Por que precisamos entender a revolução digital na Espanha
Sabemos que o Twitter tem feito a notícia chegar de lugares nunca antes navegados, que o Oriente Médio jogou na cara do mundo sua opressão -que pensávamos ser consentida. Inegável o papel das mídias sociais. Mas, quanto aos recentes eventos na Espanha (#spanishrevolution), vale um olhar mais apurado sobre o alcance, a organização e os resultados do ciberativismo hispânico:
- Os espanhois deflagraram uma onda de protestos, organizado na web, contra o sistema econômico vigente e maior representação política. Não é restrito à juventude. A abstenção nas últimas eleições chegou a 33%, com forte participação do movimento “No Les Votes”;
- O ciberativismo é gigantesco. Há manifestos de todo o tipo. “Hemos puesto el dinero por encima del Ser Humano y tenemos que ponerlo a nuestro servicio. Somos personas, no productos del mercado. No soy sólo lo que compro, por qué lo compro y a quién se lo compro”. (leia o manifesto);
- A plataforma Actuable.es (visitem esse site, tem propostas, petições, ideia para alguém por aqui) incentivou o envio de mais 150.000 e-mails para o Alfredo Pérez Rubalcaba, ministro do Interior e evitou a repressão policial na Puerta de Sol de Madrid, manifestação que tinha sido proibida sob uma alegação “X” de que levantar a bandeira da abstenção de voto seria “contra o direito do cidadão”, (hein?)

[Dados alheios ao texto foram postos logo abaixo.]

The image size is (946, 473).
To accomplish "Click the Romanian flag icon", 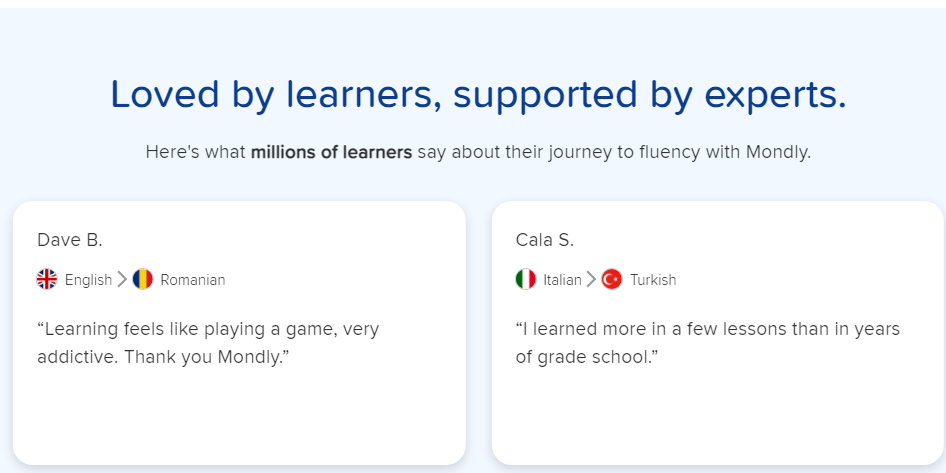I will (x=143, y=279).
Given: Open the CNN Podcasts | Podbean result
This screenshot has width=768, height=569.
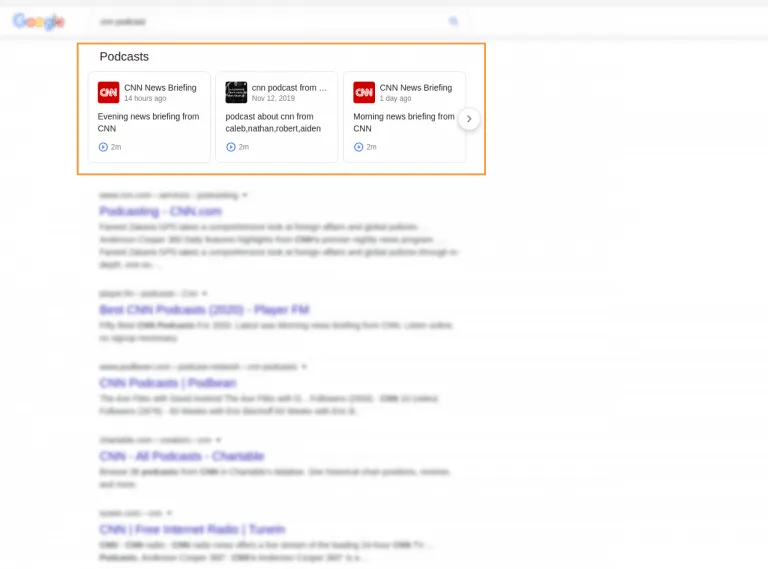Looking at the screenshot, I should [x=167, y=383].
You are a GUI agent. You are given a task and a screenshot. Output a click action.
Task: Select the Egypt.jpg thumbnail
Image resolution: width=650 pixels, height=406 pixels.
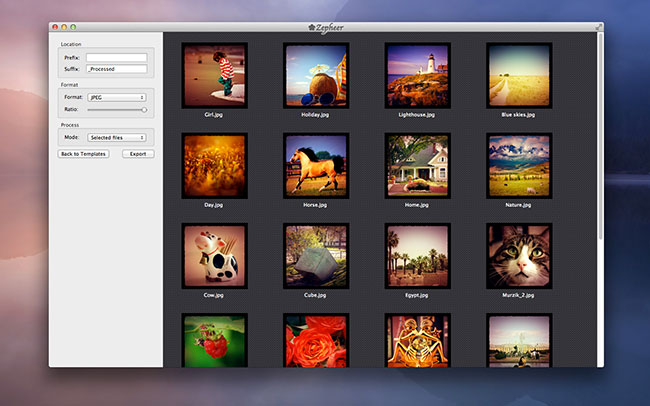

- O movimento Madrid Toma Los Bairros, organizado na web, está levando o debate para a periferia da Espanha.
Acorda meu povo
Alguns exemplos. É um movimento com respaldo na crise econômica? Talvez. Mas com um alcance inacreditável. E dá um tapa na nossa cara. Esse nosso Brasil, o terceiro maior usuário de redes sociais.
Primeira porrada: Infraestrutura. 92% da população na Espanha tem acesso à internet e 19,5% da população usa banda larga no celular - a média europeia é de 6,9%.
Segunda: Ativismo. Precisamos ir além da marcha da maconha.